Tl;dr: it didn’t work very well.

More of the protein-derived amino acids may have been incorporated into lean tissue, but the extra insulin load ended up causing hypoglycemia more often than not.  Hypoglycemia is acutely more harmful than hyperglycemia, and is still quite harmful in the long-term.  Some studies on incorporating the insulin index for type 1 diabetics are mixed, ie, increased or no change in risk of hypoglycemia, but no studies show it reduces the risk.

 

 

Eg, by increasing insulin dose to accommodate dietary protein, risk of hypoglycemia increased from 33% to 48% in this study.

 

And from 9.5% to 35.7% here.

 

Some type 1’s still do this, and that’s fine.  Ymmv.

 

 

Part 2.

Drink a little too much of the Taubes Kool-Aid and you might figure that if processed carbs were bad because of insulin, and some protein-rich foods also induce insulin, then said protein-rich foods should also be avoided.

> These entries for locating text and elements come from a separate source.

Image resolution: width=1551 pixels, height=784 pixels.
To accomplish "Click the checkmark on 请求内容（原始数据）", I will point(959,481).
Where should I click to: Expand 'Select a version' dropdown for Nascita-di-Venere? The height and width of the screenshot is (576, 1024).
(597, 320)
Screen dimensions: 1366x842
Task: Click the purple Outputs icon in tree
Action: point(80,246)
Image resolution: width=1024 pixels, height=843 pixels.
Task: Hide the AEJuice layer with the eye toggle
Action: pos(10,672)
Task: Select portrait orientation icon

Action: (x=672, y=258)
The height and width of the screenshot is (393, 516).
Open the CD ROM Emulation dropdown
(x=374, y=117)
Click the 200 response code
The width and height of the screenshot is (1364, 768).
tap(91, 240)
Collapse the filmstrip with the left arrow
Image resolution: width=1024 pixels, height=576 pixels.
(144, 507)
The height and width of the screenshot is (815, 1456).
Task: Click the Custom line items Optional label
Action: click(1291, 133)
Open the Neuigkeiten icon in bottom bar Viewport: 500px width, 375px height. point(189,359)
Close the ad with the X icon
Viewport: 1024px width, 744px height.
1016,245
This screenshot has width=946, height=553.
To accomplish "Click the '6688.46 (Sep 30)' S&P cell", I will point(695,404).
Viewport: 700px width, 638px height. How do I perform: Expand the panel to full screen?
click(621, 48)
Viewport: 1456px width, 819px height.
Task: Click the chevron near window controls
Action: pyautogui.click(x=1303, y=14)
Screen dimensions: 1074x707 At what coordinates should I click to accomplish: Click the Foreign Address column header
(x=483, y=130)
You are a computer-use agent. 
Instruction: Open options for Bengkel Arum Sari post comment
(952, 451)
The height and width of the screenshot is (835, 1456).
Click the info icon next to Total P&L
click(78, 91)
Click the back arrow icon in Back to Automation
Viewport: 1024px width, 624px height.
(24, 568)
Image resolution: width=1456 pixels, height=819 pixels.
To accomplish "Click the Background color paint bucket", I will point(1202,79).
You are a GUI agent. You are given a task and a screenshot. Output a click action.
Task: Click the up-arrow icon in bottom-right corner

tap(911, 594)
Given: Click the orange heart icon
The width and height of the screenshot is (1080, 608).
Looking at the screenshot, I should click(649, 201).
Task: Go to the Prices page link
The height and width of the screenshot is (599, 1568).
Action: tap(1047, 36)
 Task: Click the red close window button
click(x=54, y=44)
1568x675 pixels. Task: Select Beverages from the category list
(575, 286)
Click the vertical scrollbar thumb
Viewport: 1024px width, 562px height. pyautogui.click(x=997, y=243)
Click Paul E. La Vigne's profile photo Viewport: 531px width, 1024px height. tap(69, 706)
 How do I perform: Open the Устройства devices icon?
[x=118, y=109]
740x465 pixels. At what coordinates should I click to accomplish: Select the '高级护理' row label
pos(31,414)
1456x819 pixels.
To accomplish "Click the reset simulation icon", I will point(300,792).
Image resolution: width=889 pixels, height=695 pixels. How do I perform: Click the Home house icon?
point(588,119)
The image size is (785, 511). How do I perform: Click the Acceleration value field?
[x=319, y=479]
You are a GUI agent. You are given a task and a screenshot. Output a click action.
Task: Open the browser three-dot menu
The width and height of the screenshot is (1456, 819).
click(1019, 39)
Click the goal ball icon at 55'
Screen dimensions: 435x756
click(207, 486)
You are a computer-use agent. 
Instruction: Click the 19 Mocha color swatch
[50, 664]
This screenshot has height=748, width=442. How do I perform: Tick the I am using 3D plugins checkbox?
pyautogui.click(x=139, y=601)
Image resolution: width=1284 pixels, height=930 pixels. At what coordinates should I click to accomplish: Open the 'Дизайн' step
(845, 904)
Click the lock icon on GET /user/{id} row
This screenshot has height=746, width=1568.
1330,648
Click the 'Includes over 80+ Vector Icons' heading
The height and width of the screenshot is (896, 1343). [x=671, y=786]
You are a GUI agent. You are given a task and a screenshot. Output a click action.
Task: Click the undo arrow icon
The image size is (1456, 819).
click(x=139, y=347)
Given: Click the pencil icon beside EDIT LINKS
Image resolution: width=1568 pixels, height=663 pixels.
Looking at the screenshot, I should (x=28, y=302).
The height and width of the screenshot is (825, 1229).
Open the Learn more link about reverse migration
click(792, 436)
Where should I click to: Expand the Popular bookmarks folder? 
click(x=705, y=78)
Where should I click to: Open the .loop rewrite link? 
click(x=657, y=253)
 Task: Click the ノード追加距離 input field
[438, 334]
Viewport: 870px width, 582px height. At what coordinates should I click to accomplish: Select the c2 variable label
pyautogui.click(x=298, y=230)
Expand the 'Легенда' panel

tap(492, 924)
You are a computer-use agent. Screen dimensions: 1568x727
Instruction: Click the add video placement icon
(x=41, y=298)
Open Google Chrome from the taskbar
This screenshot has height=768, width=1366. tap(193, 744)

I’ve said there are some holes in Taubes’ theory, and while he never said to avoid protein-rich foods, this may be another one of those holes.  Because just about every single diet study comparing higher to lower protein diets show a benefit of the former.  I also don’t put too much stock in the Rosedale-mTOR theory for the same reason.  Maybe some amino acids activate mTOR, and mTOR over-activation is associated with aging in some animal models, but none of this is reflected in the human studies.  Maybe it’s because protein-rich foods are very nutrient-dense and activate other pathways which nullify any negative effects of insulin/mTOR, or maybe the theory is just flawed.  Or both.

 

But condemning red meat and dairy because insulin is simply flawed.  You may have other reasons for avoiding those foods, and that’s fine.  It might help some type 1 diabetics more finely tune their insulin dose; that’s fine, too (as long as it doesn’t induce hypoglycemia).

 

 

Hypocaloric high protein spares lean mass relative to high carb (Piatti et al., 1994)

Protein: 15% -> 30%: increased leptin sensitivity, reduced appetite, and weight loss (Weigle et al., 2005).

 

High fat and protein (Atkins and Zone) beat high carb (McAuley et al., 2005).

 

Dietary protein, ketosis, and appetite control.

 

If you’re one who benefits from [insulin-suppressive] low carb diets, then keep in mind that there may be more reasons than the insulin-suppressive nature of the diet; protein does not need to be restricted for this purpose (insulin levels actually even decline on higher protein diets in many studies).